After the IV bag was connected and the contents finally dripped into me, I was taken to the aforementioned hospital. From the start it was clear that not too many so-called professionals knew how to do their job, or they just did not care. If it had not been for my dear wife who stayed by my side and really did the job others were being paid to do, I might have died. My blood pressure dropped dangerously low--and I usually have high blood pressure.

I had been ill for about 18-20 hours before anyone decided to run tests on the contents of my stomach to see just what kind of "bug" was making me so ill. That was also a surprise because it should have been one of the very first tests to do.

I was in the hospital three days and was discharged while I was still sick with some of the same awful symptoms that put me there. That was another puzzle. There were a lot of strange things that happened while I was a patient there that we could not understand, and some of which seemed to go against proper medical practice (we could make a list of about 15-20 matters).

Another puzzle was that I waited about 7 hours or more to be dismissed from the hospital after the doctor told me (at about 6:00 AM) I would be released very soon that day. I was eventually released at about 7:30 PM that evening.

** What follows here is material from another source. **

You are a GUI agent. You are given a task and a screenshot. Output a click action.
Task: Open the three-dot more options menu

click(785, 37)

Only one RN acted like she was competent, and she did her best to help me. As I was awaiting the papers for dismissal from the hospital, a nurse's aide came into my room to remove that pesky IV needle (I thought that was primarily the job of an RN, not an aide). The nurse's aide was wearing perfume and bright red nail polish. It should be known that such things as strong perfume and colored nail polish are discouraged for health care workers in hospitals. Anyway, she did not clean the area of the back of my hand where the needle had been inserted. Nor did she wear sterile gloves. She ripped off the tape and instead of pulling the needle out gently backwards from the way it had been inserted into my vein, she lifted it up vertically and pulled UP on it and yanked it out! OH! What pain! Then, she took a piece of balled up cotton she had brought with her into the room--unwrapped and balled up in her bare hand. She slapped the cotton on my hand and put a band-aid on top of it and walked out! When the RN came in I told her about it. She took off the bandage and cotton, cleaned the wound, disinfected it, and properly applied a bandage--thank-you! My hand and arm were swollen and red streaks ran up my arm for several days afterward. I had to do special hot damp cloth therapy on it to reduce the swelling. And, we wonder how so many patients in American hospitals get staph infections!

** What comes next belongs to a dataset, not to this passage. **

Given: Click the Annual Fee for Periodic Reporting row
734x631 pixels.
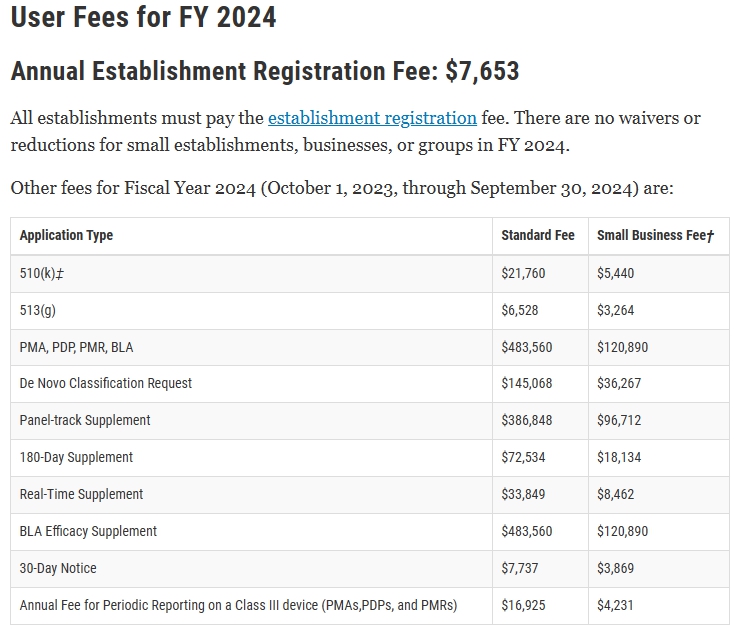Looking at the screenshot, I should [x=370, y=606].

What was the best part of staying in that hospital--other than leaving it? Getting to eat banana-flavored popsicles when I could not hold anything else down. I am certain that I will soon receive a bill from the hospital, and the expectation will be that I am supposed to pay for less-than-good professional health care.

In Singapore, my experience has been that test results are often received the same or the next day in clinics and hospitals. Doctors take real time with their patients. Money is not the bottom line. And, some doctors actually apologize to their patients without fear of being sued for malpractice. They are really human and humane! They act like they REALLY care, and I think they do.

If I ever move back to the USA one thing I will miss is the very good, even great, health care I have received in Singapore, as contrasted with some of the health care I have received by some practitioners in America. This is not an indictment against all American health care workers or hospitals. It was one stay in one hospital. On the other hand, health care in Indonesia is another story.